Stored items:
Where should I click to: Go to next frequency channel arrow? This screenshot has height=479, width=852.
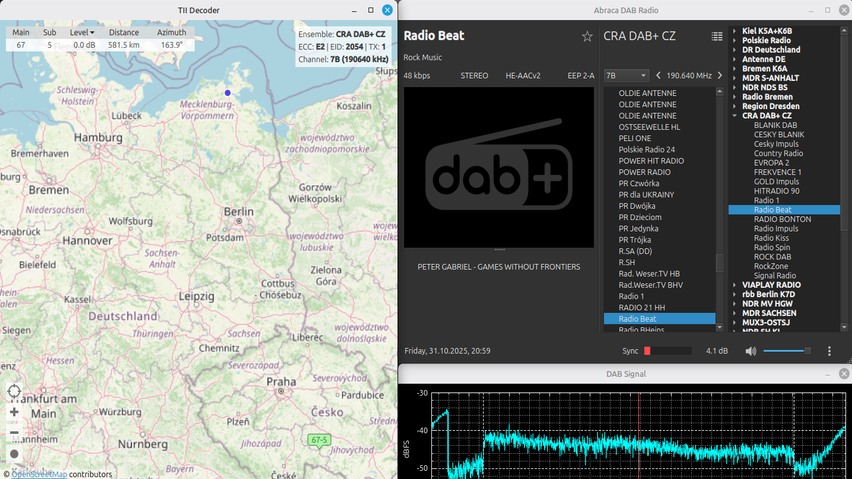pos(721,75)
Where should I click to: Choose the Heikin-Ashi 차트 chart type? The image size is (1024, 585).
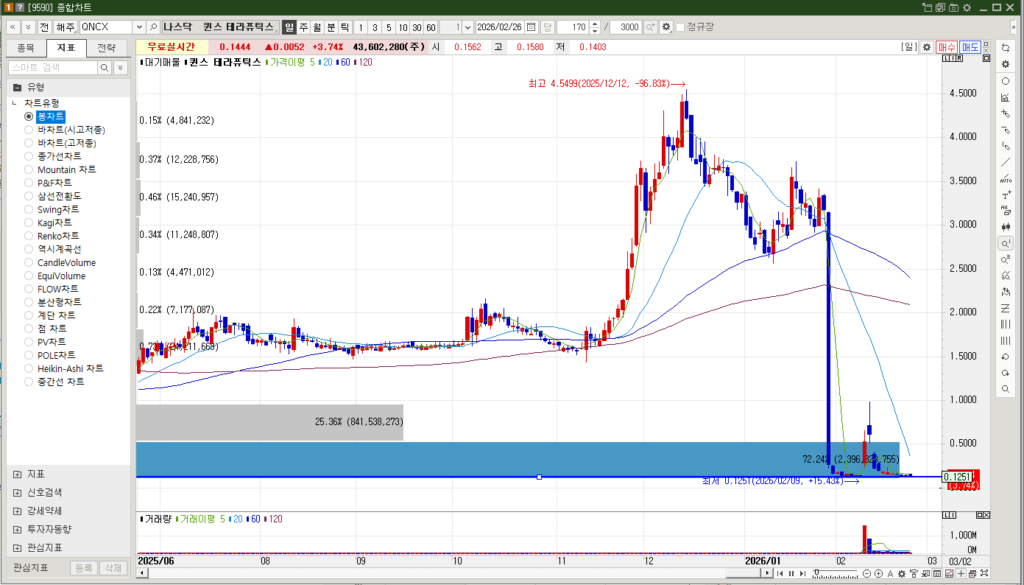click(x=29, y=368)
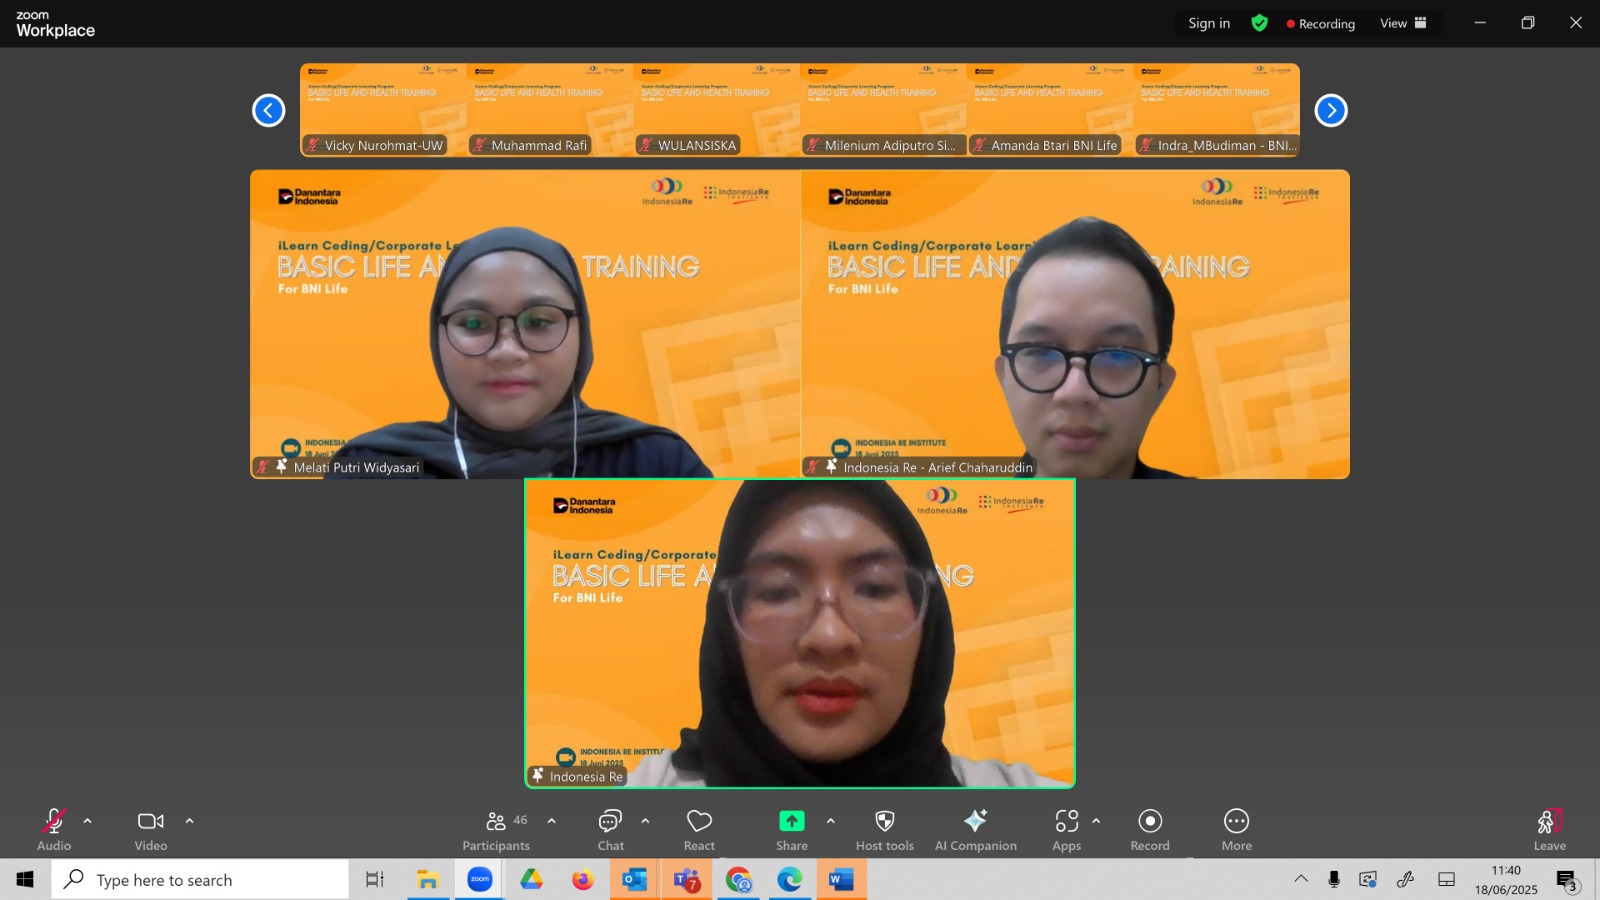Viewport: 1600px width, 900px height.
Task: Open the Apps icon
Action: coord(1066,821)
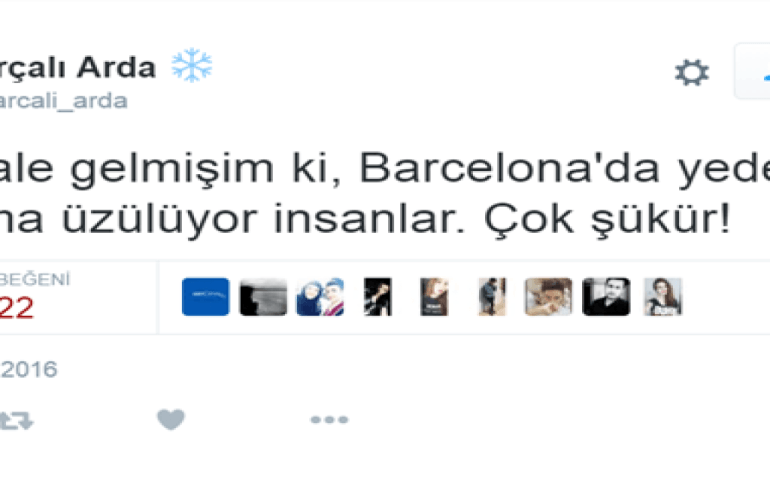The image size is (770, 485).
Task: Click the retweet icon
Action: [16, 421]
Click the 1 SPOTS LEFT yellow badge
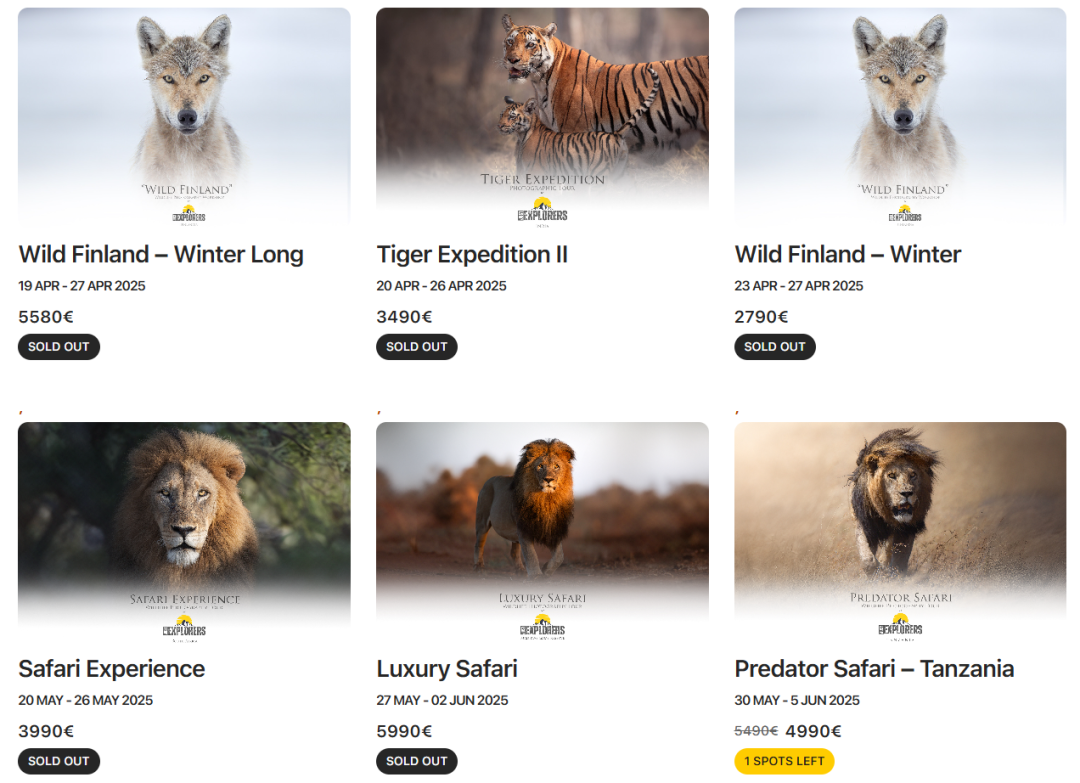1080x783 pixels. tap(784, 761)
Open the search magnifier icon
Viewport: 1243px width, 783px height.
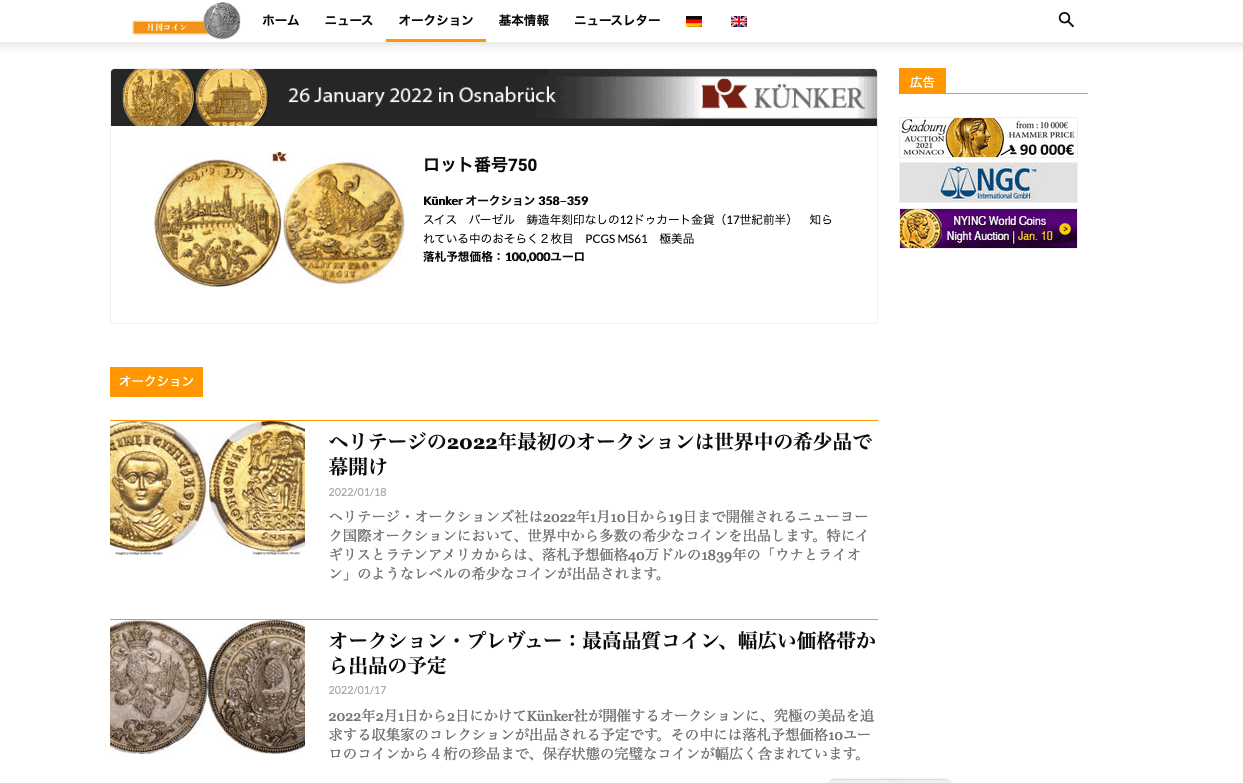pos(1066,20)
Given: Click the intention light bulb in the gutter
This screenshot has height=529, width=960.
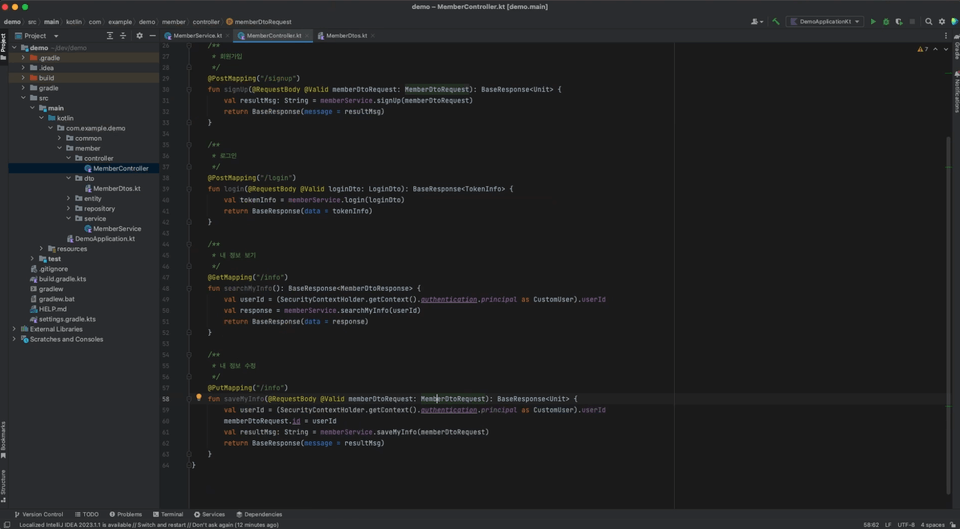Looking at the screenshot, I should 198,398.
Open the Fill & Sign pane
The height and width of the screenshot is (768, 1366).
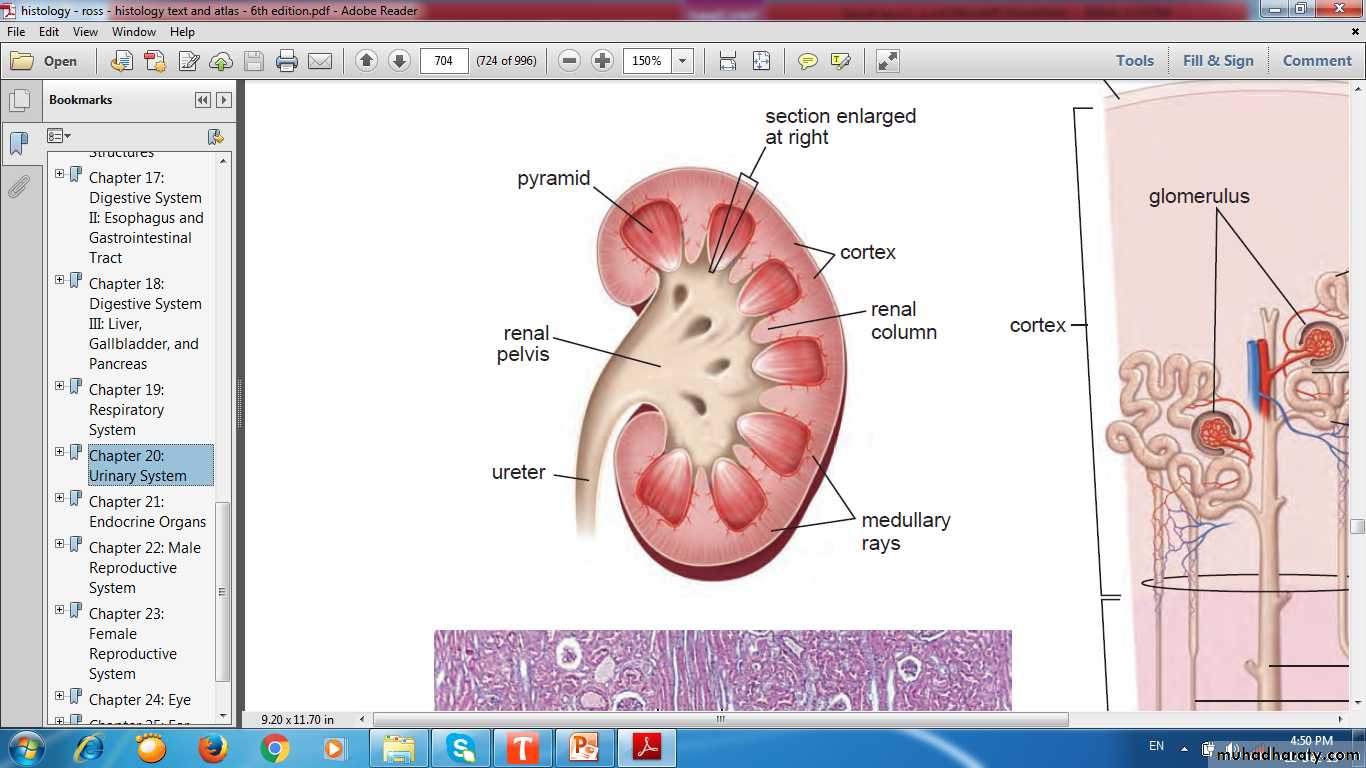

WHAT TO PRODUCE: Now write out the data word for word, skipping every picture in it.

TASK SOLUTION:
Where should I click to: Go to next frequency channel arrow? This screenshot has height=479, width=852.
pos(721,75)
Where should I click to: Choose the Heikin-Ashi 차트 chart type? The image size is (1024, 585).
click(x=29, y=368)
Viewport: 1600px width, 900px height.
Task: Open the Apps icon
Action: coord(1066,821)
The image size is (770, 485).
Task: Click the retweet icon
Action: [16, 421]
Click the 1 SPOTS LEFT yellow badge
1080x783 pixels. tap(784, 761)
Open the search magnifier icon
Viewport: 1243px width, 783px height.
pos(1066,20)
Given: Click the intention light bulb in the gutter
This screenshot has height=529, width=960.
Looking at the screenshot, I should 198,398.
Open the Fill & Sign pane
The height and width of the screenshot is (768, 1366).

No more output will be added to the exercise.